# Start of Exercise inputs

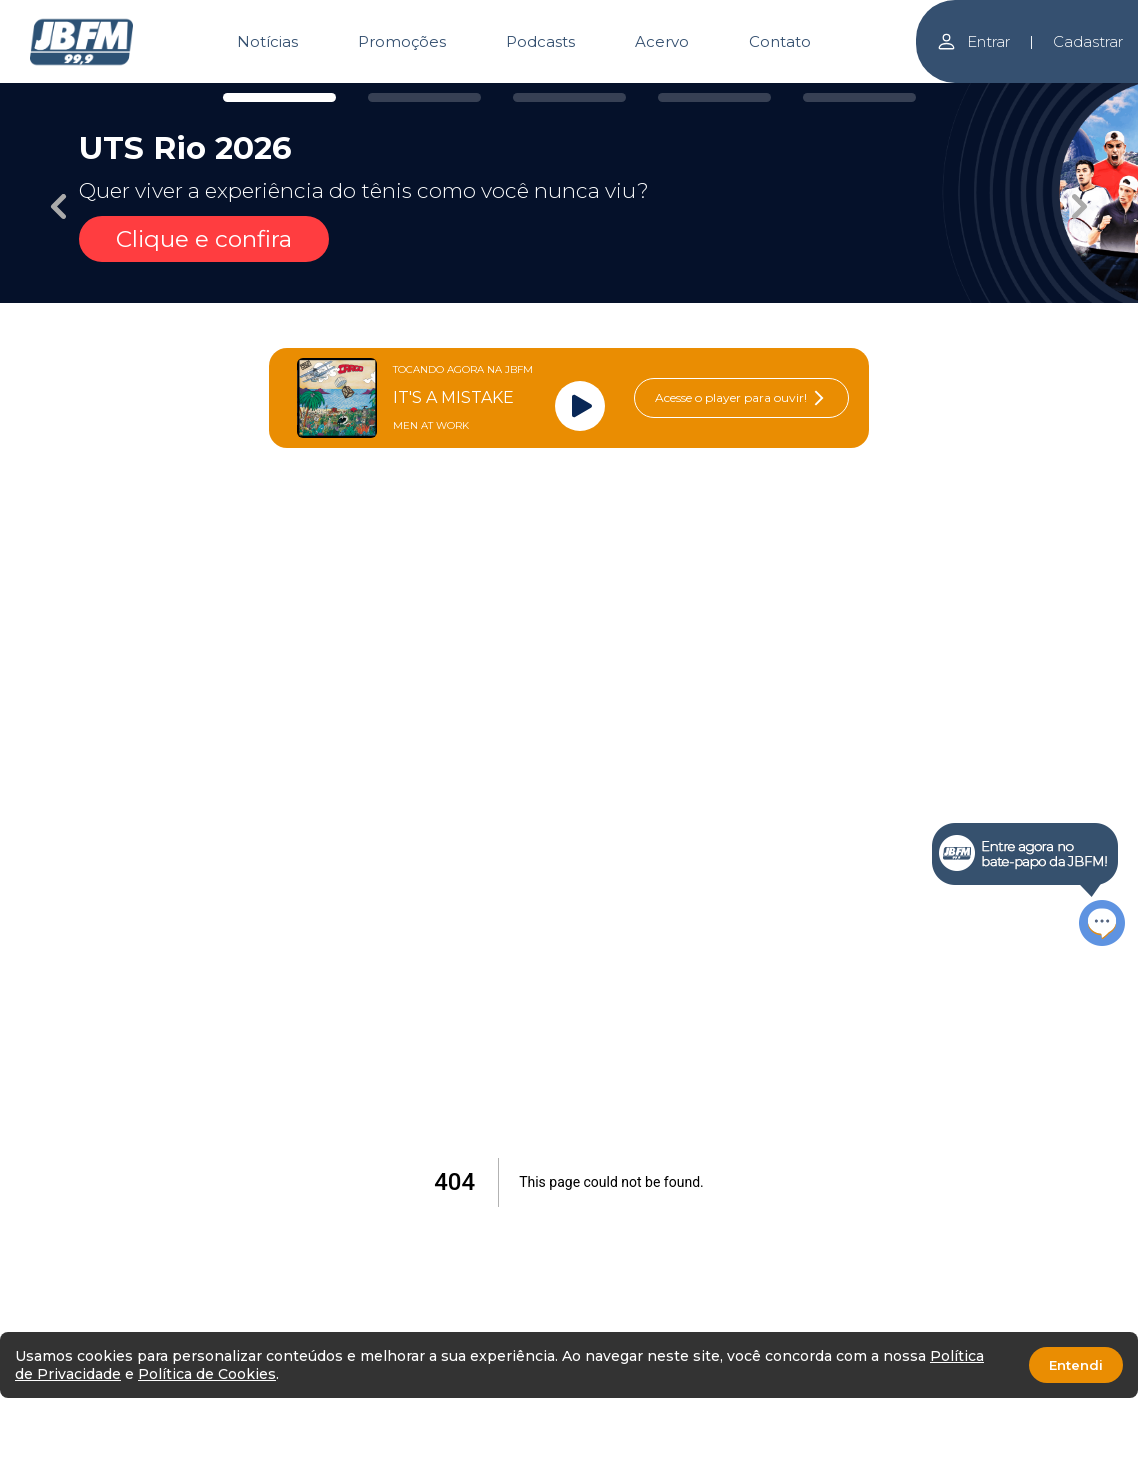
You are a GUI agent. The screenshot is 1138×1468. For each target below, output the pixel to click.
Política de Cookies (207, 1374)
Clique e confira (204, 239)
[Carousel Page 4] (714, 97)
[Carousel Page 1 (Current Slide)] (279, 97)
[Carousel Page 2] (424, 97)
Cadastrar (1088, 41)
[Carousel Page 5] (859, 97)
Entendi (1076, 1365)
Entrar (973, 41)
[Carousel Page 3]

# End of Exercise inputs
# Start of Exercise inputs

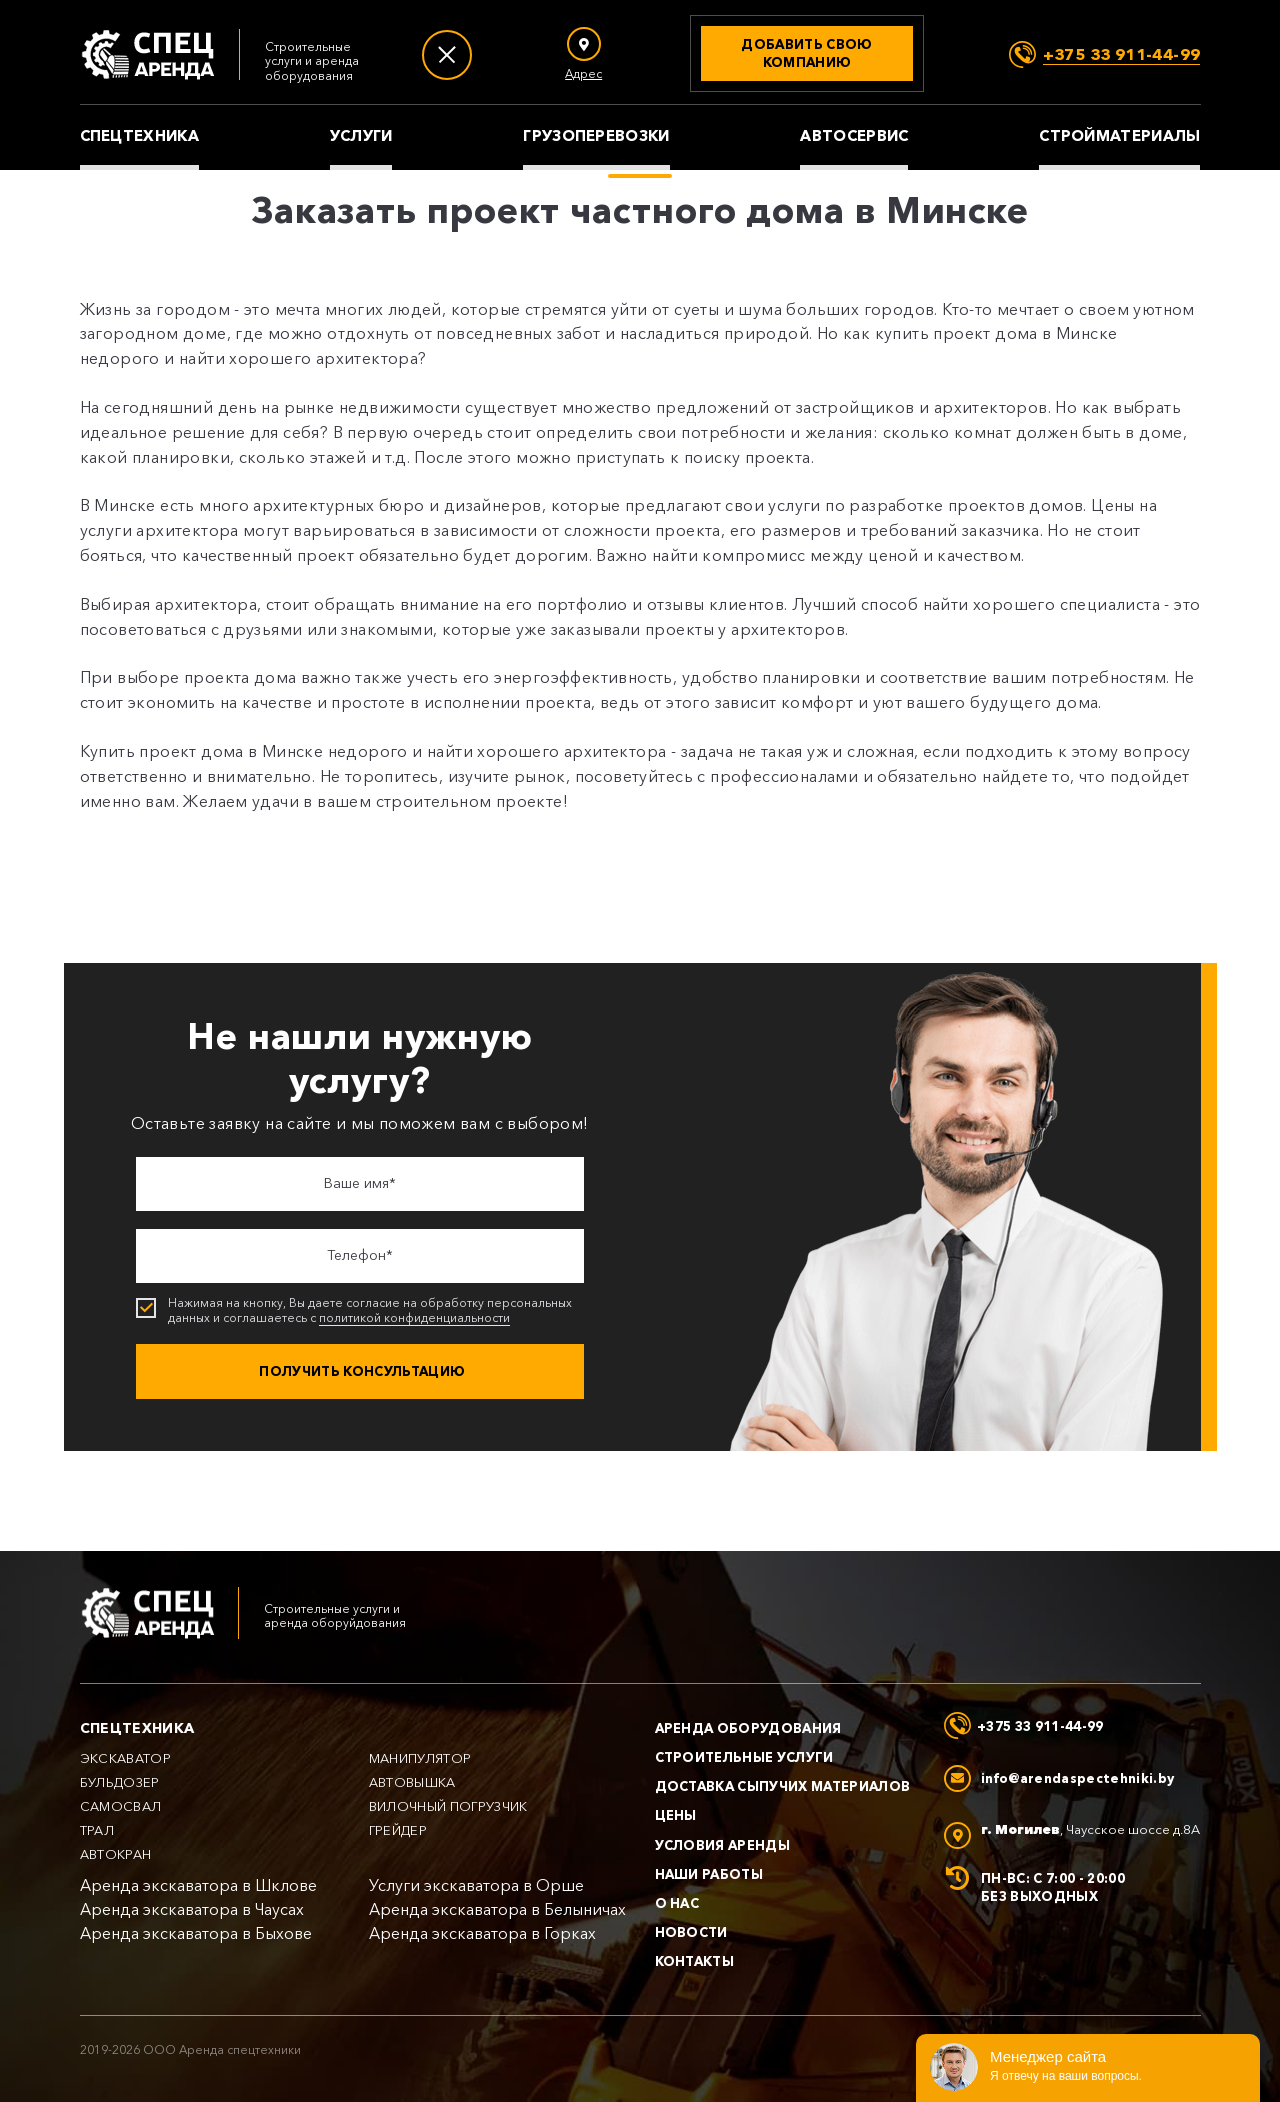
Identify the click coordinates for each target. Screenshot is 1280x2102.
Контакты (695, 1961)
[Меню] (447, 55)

# End of Exercise inputs

Direction: How many lines in the records contain the string "target"? Case counts, and the reply should be the number alone.

Finished task: 2